Interest vs. Offers: The Difference
All these emails, letters, cards, phone calls and Unofficial Visits won’t mean much at the end of the day, unless they lead to scholarship offers, right?
Coaches put a ton of time into evaluations. They watch several games, try to see you play in person, contact several coaches and sources in the area to find out more about you as a person AND athlete. It’s a process, and they can keep their eyes on you for months before deciding to offer a scholarship.
“Interest” means they’ve seen or heard something about you from a trusted source, and have added you to their “Watch List.” Coaches are gathering info from several sources, combines and camps. They cast a huge net with each recruiting class (and position group within each class), to identify the best possible prospects for their system, university and team.

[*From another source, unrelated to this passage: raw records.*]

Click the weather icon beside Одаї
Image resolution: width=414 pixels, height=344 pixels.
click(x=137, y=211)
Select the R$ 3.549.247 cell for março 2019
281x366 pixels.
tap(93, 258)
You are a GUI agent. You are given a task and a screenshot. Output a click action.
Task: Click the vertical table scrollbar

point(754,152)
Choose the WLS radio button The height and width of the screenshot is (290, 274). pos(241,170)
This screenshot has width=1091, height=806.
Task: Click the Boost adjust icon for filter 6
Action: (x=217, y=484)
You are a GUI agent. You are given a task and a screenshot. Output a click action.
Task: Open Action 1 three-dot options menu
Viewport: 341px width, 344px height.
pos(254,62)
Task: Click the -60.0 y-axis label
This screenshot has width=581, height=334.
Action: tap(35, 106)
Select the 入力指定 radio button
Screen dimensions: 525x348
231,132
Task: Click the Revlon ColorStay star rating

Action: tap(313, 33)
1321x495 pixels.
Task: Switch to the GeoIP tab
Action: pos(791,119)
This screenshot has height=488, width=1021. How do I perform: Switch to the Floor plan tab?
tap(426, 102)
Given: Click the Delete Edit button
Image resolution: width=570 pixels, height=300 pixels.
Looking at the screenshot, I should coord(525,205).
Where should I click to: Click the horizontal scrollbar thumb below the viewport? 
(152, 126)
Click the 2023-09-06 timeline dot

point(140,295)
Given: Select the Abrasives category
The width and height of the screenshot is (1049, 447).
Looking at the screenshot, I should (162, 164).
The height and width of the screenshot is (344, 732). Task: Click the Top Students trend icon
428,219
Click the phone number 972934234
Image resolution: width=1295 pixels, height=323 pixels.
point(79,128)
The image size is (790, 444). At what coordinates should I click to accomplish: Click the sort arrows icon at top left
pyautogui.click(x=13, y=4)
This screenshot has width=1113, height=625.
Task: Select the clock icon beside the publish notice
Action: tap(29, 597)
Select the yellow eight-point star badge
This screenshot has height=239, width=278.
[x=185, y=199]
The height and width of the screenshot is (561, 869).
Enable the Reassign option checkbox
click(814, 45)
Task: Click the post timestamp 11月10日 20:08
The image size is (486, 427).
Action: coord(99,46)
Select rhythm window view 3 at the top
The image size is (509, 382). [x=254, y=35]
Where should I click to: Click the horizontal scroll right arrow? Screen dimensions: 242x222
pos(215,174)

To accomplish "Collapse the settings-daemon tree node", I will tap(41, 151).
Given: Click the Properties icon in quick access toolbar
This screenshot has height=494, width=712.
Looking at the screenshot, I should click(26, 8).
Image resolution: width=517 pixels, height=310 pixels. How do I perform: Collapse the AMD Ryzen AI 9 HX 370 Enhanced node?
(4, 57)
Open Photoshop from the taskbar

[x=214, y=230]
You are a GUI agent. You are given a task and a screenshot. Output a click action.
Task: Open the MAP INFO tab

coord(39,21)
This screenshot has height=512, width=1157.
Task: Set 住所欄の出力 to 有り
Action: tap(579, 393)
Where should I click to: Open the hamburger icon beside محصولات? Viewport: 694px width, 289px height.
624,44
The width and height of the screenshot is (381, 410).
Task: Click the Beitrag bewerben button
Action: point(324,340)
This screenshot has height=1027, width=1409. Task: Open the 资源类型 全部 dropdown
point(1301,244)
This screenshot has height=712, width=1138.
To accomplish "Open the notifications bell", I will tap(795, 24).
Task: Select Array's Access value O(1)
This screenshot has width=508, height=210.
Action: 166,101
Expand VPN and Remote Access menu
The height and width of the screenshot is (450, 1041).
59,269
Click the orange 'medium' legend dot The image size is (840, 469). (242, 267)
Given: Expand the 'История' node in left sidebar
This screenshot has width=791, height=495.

Beyond athletic ability, coaches are looking at leadership, morals, toughness and other intangibles. Can you become really great at a certain skill that can help lead to wins? Can you become a better blocker, defender, rebounder or help by creating turnovers? Sure, coaches are looking for scorers, but they’re also looking for other difference-makers that can help them win. Can you develop better skills, speed, strength and a specific “difference-maker” ability? Look at the pros at your position—the elite players are usually masters of one specific skill.
It’s difficult to be patient, but you have to understand it’s an in-depth process with most head coaches wanting input from several of the assistant coaches before making offer decisions.